Mile Rock, Alcatraz Island, and the Golden Gate Bridge remain marked by A, B, and C in Figure 12a. More detailed images of these areas are provided below. The scattering mechanism extraction performance of HH-VV SAR for Mile Rock, Alcatraz Island, and the Golden Gate Bridge is close to that of fully polarimetric SAR. The performance of HH-HV and HV-VV SARs for extracting scattering mechanisms for the three targets is considerably worse. Low and medium entropy multiple scatters of Alcatraz Island and the Golden Gate Bridge are not adequately discriminated; moreover, the three-parallel scatter of the Golden Gate Bridge is converted into one- or two-parallel scatter in Figure 12c,d, respectively.

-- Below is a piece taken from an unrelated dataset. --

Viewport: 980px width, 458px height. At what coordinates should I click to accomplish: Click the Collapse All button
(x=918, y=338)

Two clear differences in the scattering mechanism extraction for Mile Rock and the Golden Gate Bridge can be noted when comparing Figure 12 with Figure 9.

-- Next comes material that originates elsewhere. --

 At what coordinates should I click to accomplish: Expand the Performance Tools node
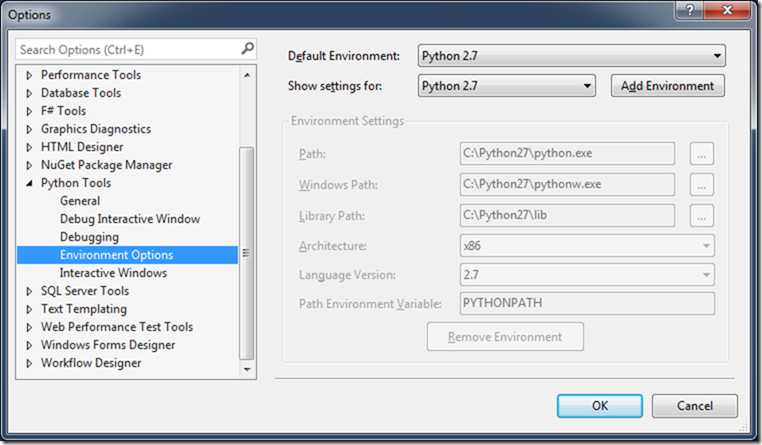29,75
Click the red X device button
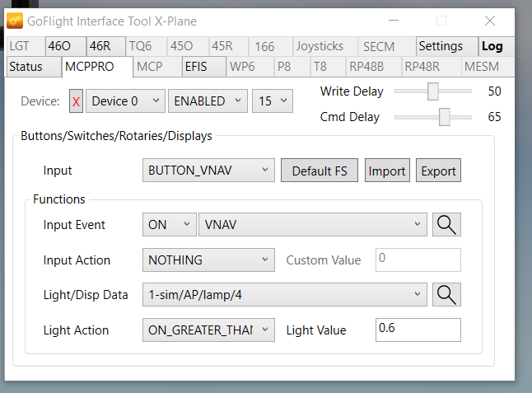Image resolution: width=532 pixels, height=393 pixels. 76,101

First, the scattering mechanisms of Mile Rock are low and medium entropy multiple scattering and medium entropy surface and dipole scattering in Figure 9a,b. The multiple scattering is from the lighthouse body and the dihedral formed by the body and base. However, only medium entropy surface scattering is observed for Mile Rock in Figure 12a,b, with no multiple scattering being extracted, even in several further experiments using different window sizes. This may be due to the imaging geometry.

Second, the Golden Gate Bridge appears as a thick line including low and medium entropy multiple scattering and medium entropy surface and dipole scattering in Figure 9a because the SAR sensor illuminated from the top of the image. Nevertheless, the bridge consists of three parallels in Figure 12a due to the sensor illuminating from the left of the image. The left parallel is from the bridge body, with dominant medium entropy multiple and dipole scattering and lower low entropy multiple and medium entropy surface scattering. The middle parallel is from the cables and bridge body, with only low and medium entropy multiple scattering. The right parallel is triple scattering from the bridge body and the sea with low α, including medium entropy surface and dipole scattering.

6. Conclusions

The modified Cloude-Pottier decomposition is used to analyze the performance of HH-VV, HH-HV, and HV-VV SARs for scattering mechanism extraction. We draw the following conclusions based on the theoretical and experimental results:

(1)

HH-VV SAR can discriminate scattering from an isotropic surface, horizontal dipole, and isotropic dihedral. Scatters diffuse to a small extent in the HH-VV H-α plane. Therefore, HH-VV SAR extracts the eight scattering mechanisms in the H-α plane with acceptable performance. Thus, HH-VV SAR is an alternative to fully polarimetric SAR. The average scattering mechanism retention ratios of the three images are higher than 67%. The decreased performance of HH-VV SAR for scattering mechanism extraction compared with that of full polarization is due to the lack of cross-polarization.

(2)

HH-HV and HV-VV SARs cannot separate surface, dipole, and multiple scattering mechanisms because of a lack of co-polarization. The distribution of scatters in the HH-HV and HV-VV H-α planes is quite different from that in the full-polarization H-α plan due to the scatters of most zones strongly diffusing and transferring in the HH-HV and HV-VV H-α planes. Thus, HH-HV and HV-VV SARs do not adequately extract scattering mechanisms in the H-α plane, indicating that co-polarization is vital for extracting scattering mechanisms.

This paper explores the performance of dual-polarization SARs for extracting scattering mechanisms. The performance is compared with that of fully polarimetric SAR. Comparison with compact SAR will be performed in the next investigation.